System overview and server services

To provide a better introduction to the system, it is helpful to first understand which services are available to the system. This also gives a better overview of which application level options are offered at all.

Service Use in synQup
RabbitMQ Message Queue Server
distributes module and core tasks to work processes (workers).
MongoDB schema-less NoSQL database
holds the so-called transfer data (e.g.: products, orders...) in a separate database also user data of the system (logs, time series data).
MySQL RDBMS
holds system configuration (users, flows, executions...)
Redis RAM-supported Key-Value-Storage
provides modules and core with easy caching, possibility for thread synchronization and much more

synQup itself consists of modules and core (the separation is described in more detail in the following section) and is a PHP application based on Symfony.

Module & Core

Data processing within synQup always consists of an interaction of the main application (the so-called core) and at least one module. The tasks of core and module are shown in the following as an exemplary delimitation:

Tasks Core:

  • Process Modeling (Which modules interact and how?)
  • Sequence Control (Starting the modules)
  • Monitoring (Monitoring the progress of the module)
  • Alerting
  • File System Abstraction
  • Authentication & Authorization (Which user is allowed to do what and how is their identity to be confirmed?)
  • Centralized Logging
  • Provision of the Surface

In contrast to this, the modules take over specific integration tasks. This can be, for example, the connection of a certain ERP system or the import of a certain data format. Modules are only truly powerful when they are designed to be reusable and expandable.

Flows & Executions

A flow is an abstract data flow description of all substeps that data must pass through. The instance of a flow, i.e. a concrete execution, is called Execution or FlowExecution. A simple example of a flow could look like this:

Flow A:

  • Download the file ~/DATEN.zip from the FTP server ftp.example.com with the user data example / password to the local file system demoFs. (I)
  • Extract the zip file DATEN.zip in the root folder of the local file system demoFs. (I)
  • Read the CSV file data.csv in the demoFs file system with the column description (...). (I)
  • … (T)
  • Export all products that have changed since the last update to the Shopware 6 webshop shop.example.com with the API credentials (…) (O)
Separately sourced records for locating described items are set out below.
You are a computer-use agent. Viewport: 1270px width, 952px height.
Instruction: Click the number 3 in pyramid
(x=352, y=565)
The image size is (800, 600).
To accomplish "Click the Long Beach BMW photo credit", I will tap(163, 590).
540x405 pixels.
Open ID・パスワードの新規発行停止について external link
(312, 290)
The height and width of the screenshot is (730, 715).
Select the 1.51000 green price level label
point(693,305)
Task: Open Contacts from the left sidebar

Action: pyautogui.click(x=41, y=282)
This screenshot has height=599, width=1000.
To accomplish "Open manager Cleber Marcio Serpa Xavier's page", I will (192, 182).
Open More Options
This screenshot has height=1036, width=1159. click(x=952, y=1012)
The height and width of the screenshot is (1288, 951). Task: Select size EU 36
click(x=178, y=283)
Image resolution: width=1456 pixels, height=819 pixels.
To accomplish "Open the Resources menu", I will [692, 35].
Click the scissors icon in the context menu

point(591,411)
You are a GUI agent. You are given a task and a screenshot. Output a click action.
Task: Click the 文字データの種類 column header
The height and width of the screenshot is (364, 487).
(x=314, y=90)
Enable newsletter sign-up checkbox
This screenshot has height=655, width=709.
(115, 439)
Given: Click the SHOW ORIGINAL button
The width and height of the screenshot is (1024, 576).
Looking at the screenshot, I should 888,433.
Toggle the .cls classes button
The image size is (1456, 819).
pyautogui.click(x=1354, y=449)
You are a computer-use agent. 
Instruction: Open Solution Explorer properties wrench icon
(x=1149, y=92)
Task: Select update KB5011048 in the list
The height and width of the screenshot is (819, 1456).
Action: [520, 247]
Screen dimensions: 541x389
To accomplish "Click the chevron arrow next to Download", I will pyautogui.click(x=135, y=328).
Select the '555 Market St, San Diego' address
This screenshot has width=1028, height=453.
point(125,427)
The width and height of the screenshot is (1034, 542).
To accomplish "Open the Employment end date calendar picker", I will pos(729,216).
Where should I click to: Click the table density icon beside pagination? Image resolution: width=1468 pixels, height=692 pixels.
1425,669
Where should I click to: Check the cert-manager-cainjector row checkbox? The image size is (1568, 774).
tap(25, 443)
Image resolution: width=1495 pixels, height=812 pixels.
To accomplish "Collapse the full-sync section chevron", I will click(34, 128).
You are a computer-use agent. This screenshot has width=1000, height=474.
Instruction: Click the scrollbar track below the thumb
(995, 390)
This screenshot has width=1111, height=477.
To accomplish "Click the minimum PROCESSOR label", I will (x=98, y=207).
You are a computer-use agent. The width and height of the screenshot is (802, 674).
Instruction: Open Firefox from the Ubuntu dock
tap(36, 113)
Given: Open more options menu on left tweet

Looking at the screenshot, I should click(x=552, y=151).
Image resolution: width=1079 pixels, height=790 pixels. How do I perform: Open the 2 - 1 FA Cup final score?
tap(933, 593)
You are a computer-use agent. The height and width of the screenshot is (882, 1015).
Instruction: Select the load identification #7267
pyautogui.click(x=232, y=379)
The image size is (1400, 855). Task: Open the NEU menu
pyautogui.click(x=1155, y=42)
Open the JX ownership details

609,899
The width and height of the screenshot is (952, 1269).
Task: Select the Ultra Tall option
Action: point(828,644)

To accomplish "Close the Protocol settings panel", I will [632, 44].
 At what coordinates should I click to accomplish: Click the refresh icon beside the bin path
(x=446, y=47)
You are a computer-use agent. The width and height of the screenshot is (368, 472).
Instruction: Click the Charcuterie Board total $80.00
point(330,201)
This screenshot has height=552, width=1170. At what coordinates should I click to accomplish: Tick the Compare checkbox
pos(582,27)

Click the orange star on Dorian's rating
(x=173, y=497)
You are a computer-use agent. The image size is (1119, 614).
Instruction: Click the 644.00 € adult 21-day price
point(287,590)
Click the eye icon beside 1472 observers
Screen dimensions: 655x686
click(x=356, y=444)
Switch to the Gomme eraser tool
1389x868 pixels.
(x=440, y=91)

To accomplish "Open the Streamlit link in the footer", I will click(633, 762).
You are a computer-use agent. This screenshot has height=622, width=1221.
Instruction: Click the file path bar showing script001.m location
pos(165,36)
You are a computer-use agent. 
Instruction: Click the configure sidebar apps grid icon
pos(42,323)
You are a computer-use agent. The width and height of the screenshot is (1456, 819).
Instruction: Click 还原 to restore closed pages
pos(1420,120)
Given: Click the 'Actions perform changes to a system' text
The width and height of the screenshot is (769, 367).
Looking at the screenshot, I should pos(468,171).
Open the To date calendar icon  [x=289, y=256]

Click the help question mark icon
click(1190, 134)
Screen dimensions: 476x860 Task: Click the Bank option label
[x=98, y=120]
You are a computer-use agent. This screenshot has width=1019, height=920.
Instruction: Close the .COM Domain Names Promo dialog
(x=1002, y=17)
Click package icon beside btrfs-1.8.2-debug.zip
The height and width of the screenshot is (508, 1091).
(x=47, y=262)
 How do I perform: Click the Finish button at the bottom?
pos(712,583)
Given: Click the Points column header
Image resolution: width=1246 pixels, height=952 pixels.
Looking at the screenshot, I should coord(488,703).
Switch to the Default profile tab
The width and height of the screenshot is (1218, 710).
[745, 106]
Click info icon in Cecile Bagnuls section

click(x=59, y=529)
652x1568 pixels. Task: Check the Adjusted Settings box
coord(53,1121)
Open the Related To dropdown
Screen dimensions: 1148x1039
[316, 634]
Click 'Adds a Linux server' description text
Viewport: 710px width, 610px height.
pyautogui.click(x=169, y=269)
Let's assume that this flow is controlled with a cronjob and is started every day at 10:00. A FlowExecution is therefore, for example, the concrete execution of Flow A on 16.09.2021 at 10:00.

This flow example also shows the separation of configuration and module code: The FTP module is configured here for our example customer for the FTP server ftp.example.com. For the next customer, this host could be example.org. Configurable, reusable modules are thus brought into interaction in a flow.

It is also clear here that synQup also handles the file system level abstraction. The storage backend used is therefore a black box in the direction of the modules. This allows even complex requirements to be implemented and the integration into existing system landscapes is simplified: behind demoFs in the above example could be a local could be a local file system, an (S)FTP server or an AWS S3 bucket.

All steps in a flow can be sorted into one of three namespaces: Input, Processing and Output. In the core, input, transformations and output are used. These steps run sequentially and self-contained: the steps in the output namespace can only run after all transformations steps have finished running.

To simplify the organization, it is best practice to always decide which namespace a (sub)module should be placed in transfer database to decide in which namespace a (sub)module is to be sorted: a module, that exports data from the transfer database to a target system would be an output module. A module that adds data into the transfer database would be an input module, a module that operates on data in the transfer database would be a processing module.

Flow control

So a flow always consists of different steps: certain modules (in the groups mentioned above) that run one after the other. This "one after the other" is to be considered flexible in synQup: IIn addition to the above-mentioned process steps of input, processing, and output, it is possible to the flow within a single process step (e.g. the interaction of all input modules for a specific flow) can be configured: for this, so-called DispatchConditions are used (i.e. conditions that must be fulfilled before a module can be started).

In our example above, we find already implied dispatch conditions: the modules in the input step (blue marks) would, without DispatchConditions would initially all be started simultaneously with the start of the input step (concurrency within the process steps, sequential flow between the process steps). What would such a DispatchCondition have to look like? What would it refer to in the first place?

Progress handling

All startable (sub)modules in synQup must provide a so-called ProgressDefinition: this ProgressDefinition is a blueprint of the intended processing of a particular task. A simple (in practice these ProgressDefinitions may be complex tree structures) example of a CSV import:

  • Module start: check the existence of the file to be imported, format check.
  • Split the file into batches
  • Processing of these batches into transfer products
  • Clean up: delete/move the now imported file

From this blueprint, an entry is created in a table every time a flow starts. The respective module is responsible for reporting the total number of process steps (total count) and the processed partial steps (processed count) to the core when processing starts. This allows the core to recognize when a module has crashed (= no more changes to the progress) as well as to log execution times, throughput, etc. The question of the last section is thus also answered: Modules can be started in the same substep depending on the progress of their sibling modules. (so that, as in the example above, the CSV file is processed only after it has been unzipped from the zip file).